Clothier tied into menswear business

Candid Closet

October 16, 1997|By Stephanie Shapiro | Stephanie Shapiro,SUN STAFF

Frank Tworecke has been in Baltimore for only 2 1/2 years, but the president of Jos. A. Bank Clothiers knows his local market down to its buttonholes, pleats and lightweight woolen jackets.

Tworecke also has his hand in a good cause, the Johns Hopkins Children's Center, for which he has collaborated on the Miracle Collection II, a new line of ties and suspenders inspired by the molecular structure of pediatric drugs. All proceeds from these colorful accessories benefit the Children's Center.

The newest line will be launched at 1 p.m. today at the Bank store, 100 E. Pratt St.

You worked at the now-defunct Merry-Go-Round briefly, and now Jos. A. Bank. That's a fashion divide.

In the apparel business, everything is fashion. The only question is how fast does it turn and does it change? The young men's junior cycle tends to move much faster than the menswear business, which is a slower cycle. The clothes have a longer longevity.

How do you survive fashion turnaround?

I'm more of a classic person when it comes to my dress. To me updated is classic styling with newer colorations and newer silhouettes. For example, I love cashmere sweaters, but I like to have them cabled or in a polo model.

It isn't dowdy; it's classic, but with a current feel to it.

What other updated styles do you favor?

I like the new sculpted-collared shirts, like Pat Riley wears with that little cutout.

It's tradition with a twist, and you're not looking like the guy on the Ivy League ads who has been looking the same way for the last 25 years.

How do you update Jos. A. Banks' overall conservative look?

For the younger kids there are three-button coats now. We see that coming in and actually replacing double breasted coats. I own some.

What new colorations do you lean toward?

I love the earth tones: the olives, the browns, camels and grays.

Do you wear sports jackets?

A lot in cashmere and silk.
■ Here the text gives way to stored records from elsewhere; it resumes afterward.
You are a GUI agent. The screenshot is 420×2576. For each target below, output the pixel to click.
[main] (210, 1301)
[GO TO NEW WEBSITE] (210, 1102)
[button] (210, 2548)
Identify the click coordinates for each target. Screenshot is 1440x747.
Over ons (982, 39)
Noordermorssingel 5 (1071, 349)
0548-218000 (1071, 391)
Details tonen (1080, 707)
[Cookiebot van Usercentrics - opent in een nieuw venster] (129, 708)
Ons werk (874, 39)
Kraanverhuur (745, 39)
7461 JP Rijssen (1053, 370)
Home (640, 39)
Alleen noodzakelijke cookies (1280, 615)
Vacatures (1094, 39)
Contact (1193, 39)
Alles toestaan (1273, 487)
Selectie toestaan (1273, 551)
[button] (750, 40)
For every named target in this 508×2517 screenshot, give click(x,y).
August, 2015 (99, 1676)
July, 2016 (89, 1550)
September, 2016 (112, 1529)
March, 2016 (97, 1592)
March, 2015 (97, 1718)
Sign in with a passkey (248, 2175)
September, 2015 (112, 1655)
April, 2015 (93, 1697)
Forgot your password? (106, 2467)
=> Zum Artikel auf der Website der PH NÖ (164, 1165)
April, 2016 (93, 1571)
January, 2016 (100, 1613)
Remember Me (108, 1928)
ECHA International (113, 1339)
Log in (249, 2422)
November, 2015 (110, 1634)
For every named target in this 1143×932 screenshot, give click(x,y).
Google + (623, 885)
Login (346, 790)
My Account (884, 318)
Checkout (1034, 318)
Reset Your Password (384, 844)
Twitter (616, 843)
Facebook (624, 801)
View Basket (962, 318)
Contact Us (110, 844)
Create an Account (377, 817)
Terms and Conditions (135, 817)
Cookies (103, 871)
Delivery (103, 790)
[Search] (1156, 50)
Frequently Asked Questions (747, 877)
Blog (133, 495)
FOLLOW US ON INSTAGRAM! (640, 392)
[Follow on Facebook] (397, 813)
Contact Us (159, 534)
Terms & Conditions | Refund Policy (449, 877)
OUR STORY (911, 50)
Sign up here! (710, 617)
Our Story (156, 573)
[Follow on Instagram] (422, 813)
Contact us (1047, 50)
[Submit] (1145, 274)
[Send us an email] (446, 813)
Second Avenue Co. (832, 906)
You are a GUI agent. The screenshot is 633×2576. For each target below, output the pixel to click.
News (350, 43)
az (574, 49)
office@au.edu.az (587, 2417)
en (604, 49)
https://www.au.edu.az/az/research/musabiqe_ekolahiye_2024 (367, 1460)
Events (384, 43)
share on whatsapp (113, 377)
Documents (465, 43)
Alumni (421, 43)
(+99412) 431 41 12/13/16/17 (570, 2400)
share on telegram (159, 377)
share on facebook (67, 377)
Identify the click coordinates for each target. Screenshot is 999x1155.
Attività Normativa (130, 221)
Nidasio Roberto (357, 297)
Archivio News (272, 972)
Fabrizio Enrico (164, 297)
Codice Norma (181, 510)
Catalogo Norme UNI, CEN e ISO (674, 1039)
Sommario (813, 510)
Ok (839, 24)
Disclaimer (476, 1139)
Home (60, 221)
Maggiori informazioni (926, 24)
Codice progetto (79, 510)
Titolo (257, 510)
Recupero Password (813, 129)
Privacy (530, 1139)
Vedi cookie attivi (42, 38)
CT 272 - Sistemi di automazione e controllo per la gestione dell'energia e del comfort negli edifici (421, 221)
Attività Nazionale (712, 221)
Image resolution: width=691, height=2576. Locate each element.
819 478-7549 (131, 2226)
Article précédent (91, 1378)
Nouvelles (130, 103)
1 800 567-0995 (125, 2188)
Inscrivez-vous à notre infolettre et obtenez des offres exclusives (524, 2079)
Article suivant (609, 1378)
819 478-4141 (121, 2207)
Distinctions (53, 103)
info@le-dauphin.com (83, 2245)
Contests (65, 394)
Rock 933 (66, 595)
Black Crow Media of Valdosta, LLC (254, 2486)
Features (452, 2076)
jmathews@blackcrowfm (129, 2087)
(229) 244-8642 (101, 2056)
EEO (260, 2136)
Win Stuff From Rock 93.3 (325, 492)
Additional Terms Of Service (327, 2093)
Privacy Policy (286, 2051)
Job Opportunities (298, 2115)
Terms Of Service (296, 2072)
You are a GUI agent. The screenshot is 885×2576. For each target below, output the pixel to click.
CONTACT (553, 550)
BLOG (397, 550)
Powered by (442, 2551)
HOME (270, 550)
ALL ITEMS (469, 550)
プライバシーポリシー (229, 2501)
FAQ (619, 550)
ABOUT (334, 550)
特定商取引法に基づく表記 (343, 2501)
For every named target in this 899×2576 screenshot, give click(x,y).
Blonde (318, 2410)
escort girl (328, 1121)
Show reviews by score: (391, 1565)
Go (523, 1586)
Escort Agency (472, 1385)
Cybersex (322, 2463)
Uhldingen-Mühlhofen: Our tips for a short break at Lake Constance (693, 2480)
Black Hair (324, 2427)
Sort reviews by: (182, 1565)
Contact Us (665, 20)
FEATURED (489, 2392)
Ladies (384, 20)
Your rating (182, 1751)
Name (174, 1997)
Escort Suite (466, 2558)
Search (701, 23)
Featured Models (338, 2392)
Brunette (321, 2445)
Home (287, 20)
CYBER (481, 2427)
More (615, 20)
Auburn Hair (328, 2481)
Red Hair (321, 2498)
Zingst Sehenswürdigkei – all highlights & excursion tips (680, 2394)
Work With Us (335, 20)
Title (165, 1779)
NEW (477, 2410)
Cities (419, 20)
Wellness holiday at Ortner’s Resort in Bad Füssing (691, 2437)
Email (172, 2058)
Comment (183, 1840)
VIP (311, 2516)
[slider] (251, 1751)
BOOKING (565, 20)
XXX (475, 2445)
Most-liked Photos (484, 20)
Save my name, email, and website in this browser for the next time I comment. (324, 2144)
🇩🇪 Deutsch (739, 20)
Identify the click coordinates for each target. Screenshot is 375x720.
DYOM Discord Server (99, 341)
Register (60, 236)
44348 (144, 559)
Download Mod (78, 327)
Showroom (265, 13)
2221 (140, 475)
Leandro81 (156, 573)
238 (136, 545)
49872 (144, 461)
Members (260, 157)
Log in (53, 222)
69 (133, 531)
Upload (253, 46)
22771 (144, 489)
I have one with a subtle herringbone pattern in it, and another with a nail-head pattern, like a little dot design. I'll wear that with no vents and a pleat, three buttons. Here we go again with the update.

How do you compare the respective fashion quotients of New York, where you worked for 15 years, and Baltimore?

In New York, they tend to be more trend-driven. Men in Baltimore are very fashionable. They tend to gear themselves more to updated traditional style of dress.

Did you dress snazzier in New York?

Nah. I always wanted to look like Ralph Lauren -- with a twist.

How do you choose your ties?

My neckwear is all woven silk vs. printed silk.

Are you into wild ties?

My ties are of the moment. They're not crazy, wildly patterned ties. They're neat patterns, with colorations in copper and silver. I even have some in gold. Ties are really a very personal expression for the man. Where he may be conservative in almost everything else he does, he can reach out a little with his ties.

How did you develop the miracle ties?

The drugs were photographed under an electron microscope. The patterns tended to be very geometric. We sent them over to Stonehenge tie manufacturers, who brought them to Italy and colored them up and had them printed on silk.

Would you wear these ties?

For a special occasion I would. It's a great conversation piece.

How much do they cost?

The ties are $39.50 and the suspenders are $30. Last year, we raised $70,000 for the Children's Center.